**GIVEN PASSAGE**
______

Classical planning addresses the problem of finding a sequence of actions to reach a goal in a deterministic, fully observable, static environment, using the factored STRIPS-style representation of actions by preconditions and effects.

Definition

Classical planning seeks a sequence of deterministic actions that transforms a fully known initial state into a state satisfying the goal, where each action is described by the conditions that must hold for it to apply and the changes it makes.

Scope

This topic covers the classical planning model and its assumptions (deterministic actions, full observability, a single agent, atomic time), the STRIPS and ADL/PDDL representations of states and actions, the basic solution methods of forward (progression) and backward (regression) state-space search and partial-order planning, and the computational complexity of propositional planning. Heuristic guidance and planning graphs are treated in the related topic, and nondeterministic or probabilistic variants are out of scope.

Core questions

  • What assumptions define the classical planning model, and when are they appropriate?
  • How does the STRIPS representation factor a state into propositions and an action into preconditions and add/delete effects?
  • How do progression and regression search differ as planning strategies?

______

**DATA SEGMENT**
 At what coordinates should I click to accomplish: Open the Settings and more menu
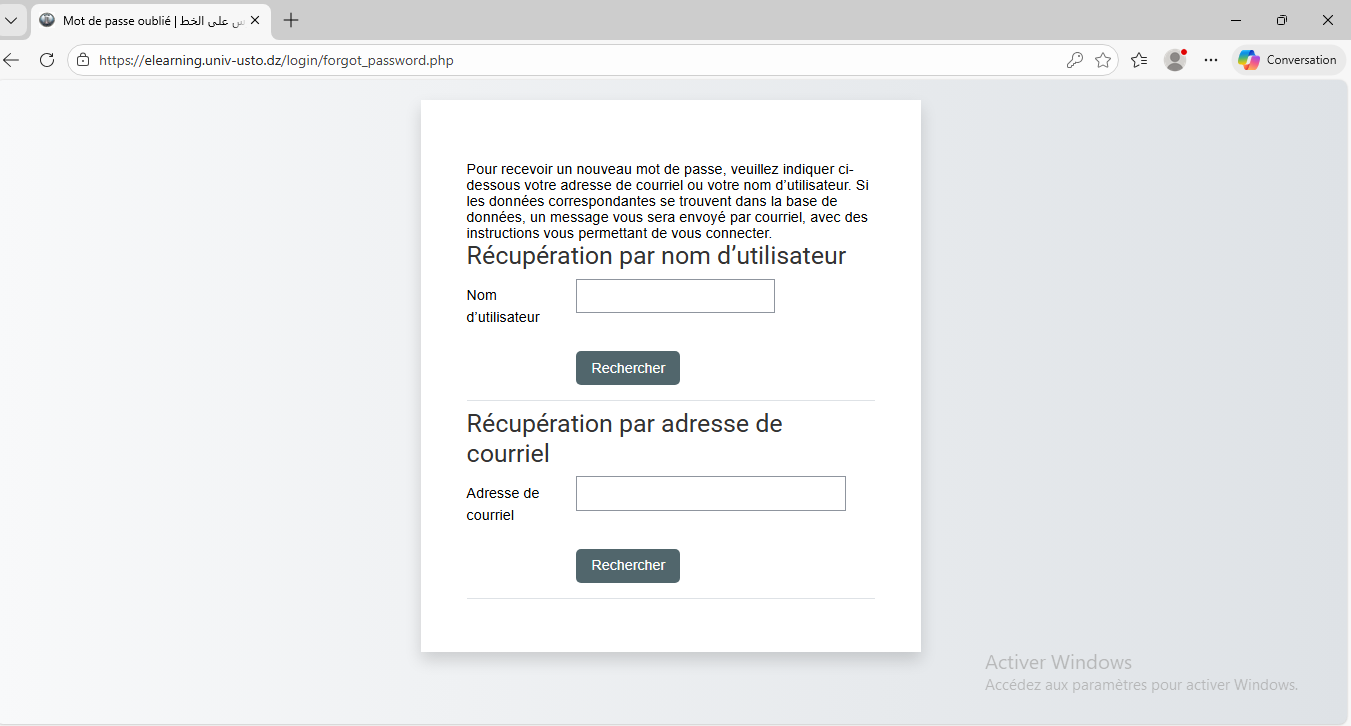(x=1211, y=60)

______

**TASK REQUIREMENTS**
A: From the classical planning passage, extract everything from "Classical planning seeks" down to "are they appropriate?".
B: Continue the classical planning passage after its last line.

**EXERCISE RESPONSES**
A:
Classical planning seeks a sequence of deterministic actions that transforms a fully known initial state into a state satisfying the goal, where each action is described by the conditions that must hold for it to apply and the changes it makes.

Scope

This topic covers the classical planning model and its assumptions (deterministic actions, full observability, a single agent, atomic time), the STRIPS and ADL/PDDL representations of states and actions, the basic solution methods of forward (progression) and backward (regression) state-space search and partial-order planning, and the computational complexity of propositional planning. Heuristic guidance and planning graphs are treated in the related topic, and nondeterministic or probabilistic variants are out of scope.

Core questions

  • What assumptions define the classical planning model, and when are they appropriate?

B:
  • How computationally hard is classical planning in general?

Key concepts

  • deterministic, fully observable model
  • STRIPS preconditions and effects
  • add and delete lists
  • PDDL and ADL
  • progression (forward) search
  • regression (backward) search
  • partial-order planning
  • plan existence complexity

Key theories

STRIPS representation
STRIPS describes the world as a set of true propositions and each action by a precondition list plus add and delete lists, so applying an action simply adds and removes propositions; this factored model is the foundation of nearly all classical planners.
Progression and regression search
Classical plans can be found by searching forward from the initial state applying applicable actions (progression) or backward from the goal computing regressed subgoals (regression), with partial-order planning relaxing the commitment to a total action ordering.
Complexity of planning
Deciding whether a propositional STRIPS plan exists is PSPACE-complete in general, formally explaining why planning is hard and motivating heuristic and structural methods to make it practical.

Clinical relevance

Classical planning representations are the common interface for robot task planning, automated assembly and logistics, and any application where deterministic actions must be sequenced to reach a goal; PDDL-based classical planners are the workhorses of the field and of the International Planning Competitions.

History

STRIPS was developed at SRI around 1971 to control the Shakey robot, introducing the precondition/effect action model that defines classical planning. Partial-order planning matured in the 1970s-80s, Bylander established the PSPACE-completeness of propositional planning in 1994, and the PDDL standard later unified the field's benchmarks.

Key figures

  • Richard E. Fikes
  • Nils J. Nilsson
  • Tom Bylander
  • Earl D. Sacerdoti

Related topics

Seminal works

  • fikes1971
  • bylander1994

Frequently asked questions

What are the assumptions of classical planning?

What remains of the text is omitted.